©2019 by Rural Ministry. Proudly created with Wix.com

The Parable of a Shepherd

A Shepherd’s Story

         There once was a shepherd who cared for his flock. His flock was not big nor was he renown. People did not come from afar to evaluate and study his methods of raising sheep. His ewes and rams were never grand champions at any of the local fairs, although occasionally one might get a blue ribbon. But he loved and cared for his sheep as carefully and tenderly as a father loves and cares for his children. He would daily arise early in the morning, when the mist was in the air and the dew wet upon the ground. Before he would eat he always made sure that his flock was well cared for. He would quickly go out and check on the condition of his sheep before going into the house for a meager breakfast. After breakfast he would begin the daily task of leading the flock down worn and well used paths. Sometimes he would walk ahead of the sheep to show them a new trail to new pastures, but often he would walk behind, making sure that no straggler was separated from the flock. In these cases the old ewes, traveling down familiar paths, needed no guidance from the shepherd, for they knew the way and his concern was not for them, but for the young sheep and little lambs that would easily tire, or get lost if not for the guiding hand of the shepherd. Sometimes, on a hot summer day, when the dust would boil up from the feet of the flock, it would be unpleasant to walk in the back, for the dust would choke the throat and the air would become stifling with the dust and smell of sweaty sheep. But rather than run to the front where the air was clean and the smell fresh he would remain in the back for it was during these times that the little lambs would stray from the path. When they came to the pasture he would gently quiet the flock until they settled down to eat in the fields. Sometimes the grass was dry and parched in the heat of the summer and so the sheep would be prone to wander, drifting to the cool of the timber desiring greener pastures. But the shepherd would carefully keep them away for he knew that the forest was hunted by the mountain lions that found the sheep easy prey and it was filled with crevasses that the sheep would fall into and get hurt. At times this was difficult, for the sheep did not understand why the temptation of the forest was such a danger. Nevertheless, he remained firm in spite of their bleating, knowing that the temptation of greener pastures is often a sentence of death rather than a giver of life.

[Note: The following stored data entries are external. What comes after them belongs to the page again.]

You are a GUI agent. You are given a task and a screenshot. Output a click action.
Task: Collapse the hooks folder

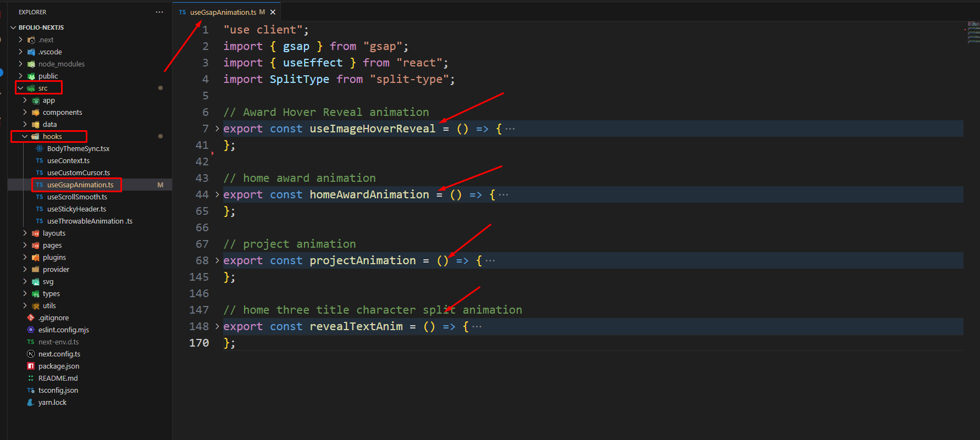25,136
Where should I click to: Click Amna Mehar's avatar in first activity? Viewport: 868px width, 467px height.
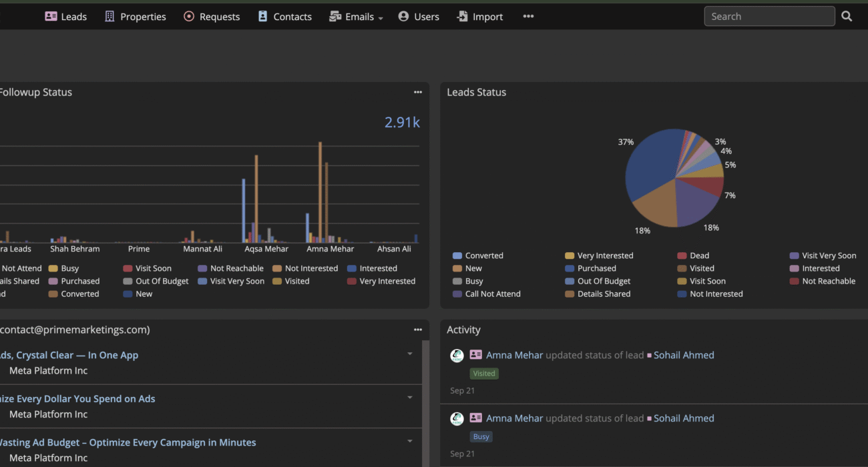(457, 356)
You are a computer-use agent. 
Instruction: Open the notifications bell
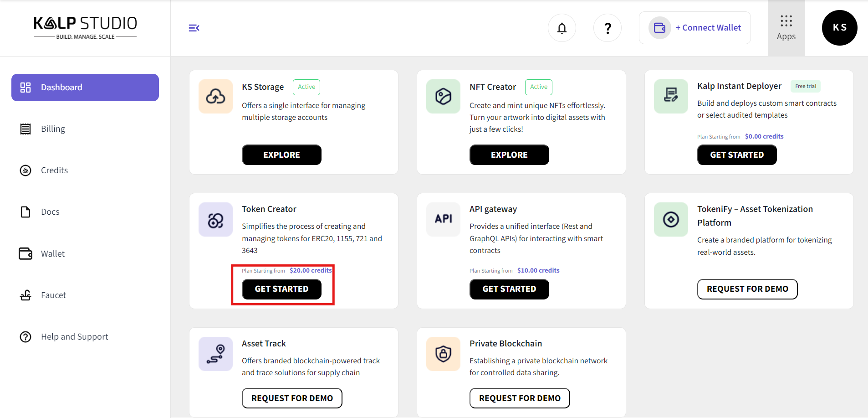tap(562, 28)
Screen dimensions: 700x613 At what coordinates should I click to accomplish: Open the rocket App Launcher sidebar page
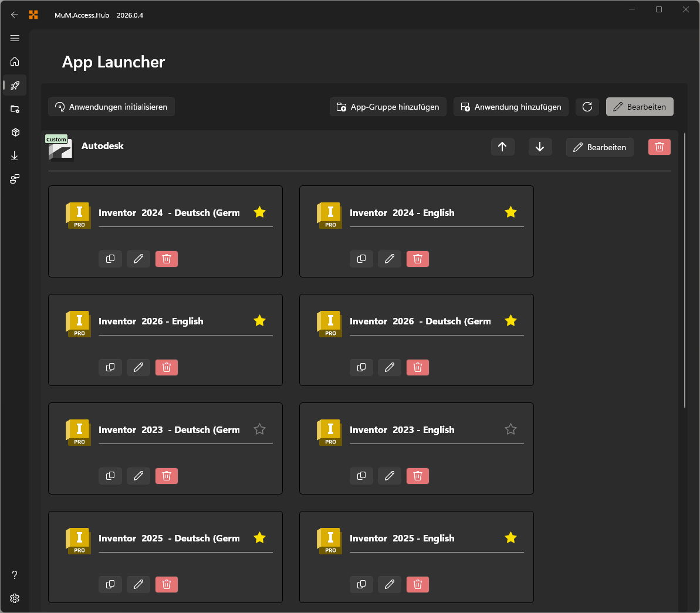[15, 86]
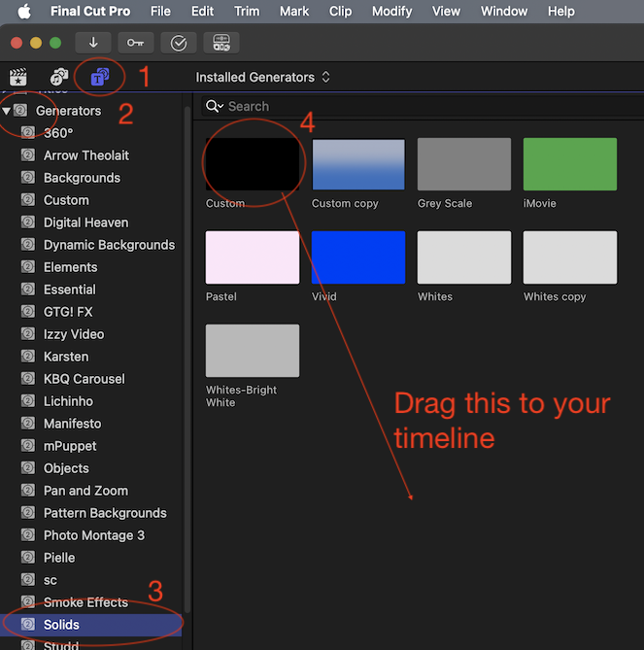Select the Titles and Generators sidebar icon
The image size is (644, 650).
coord(99,77)
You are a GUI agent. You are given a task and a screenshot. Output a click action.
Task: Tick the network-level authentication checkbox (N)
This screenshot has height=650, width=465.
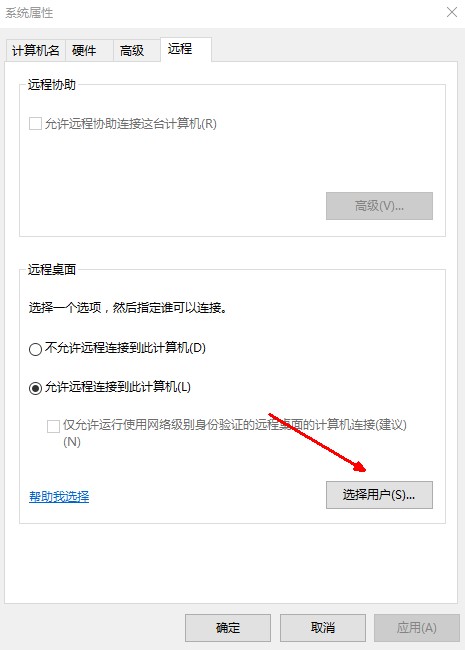pos(53,426)
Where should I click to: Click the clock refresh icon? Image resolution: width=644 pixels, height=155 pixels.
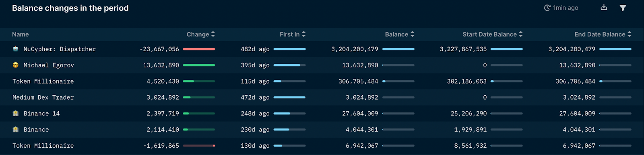[547, 8]
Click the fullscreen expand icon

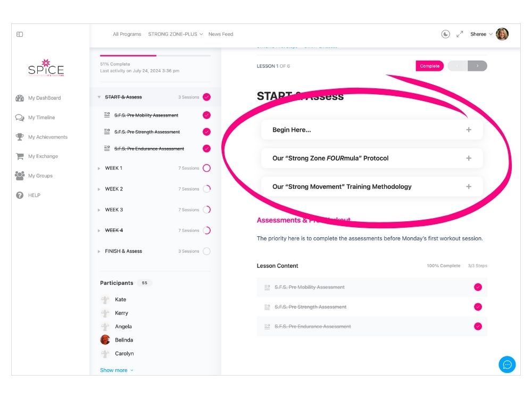click(x=460, y=34)
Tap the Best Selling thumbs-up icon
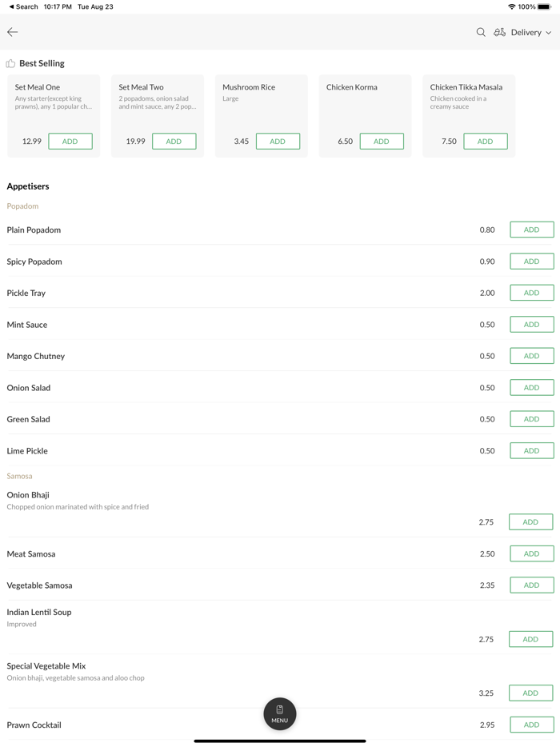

In the heat of the day he would lead them to a cool stream where they could have their thirst satisfied. It was here that he carefully dug a trench for them to drink, for he knew the sheep were fearful of rushing water, needing a place of quiet and still water. As they drank in the stream and lied down for an afternoon rest, he would quietly go amongst the flock checking each of them for injuries and burrs in their wool. He would call them by name for he knew each of them and could distinguish each by their characteristics. He knew which ones were prone to wonder away from the flock. He knew which ones were the weakest and the ones most vulnerable to prey. He knew the ones that needed special care during the lambing season and which ones were the strongest. He knew when one hurt its leg or received a cut and then he would carefully mend the leg or put suave on the cut so that it would heal quickly. When a lamb was first born, he could tell which was strong and ready to run with the flock and which was weak needing special care, needing to be carried to and from the pastures.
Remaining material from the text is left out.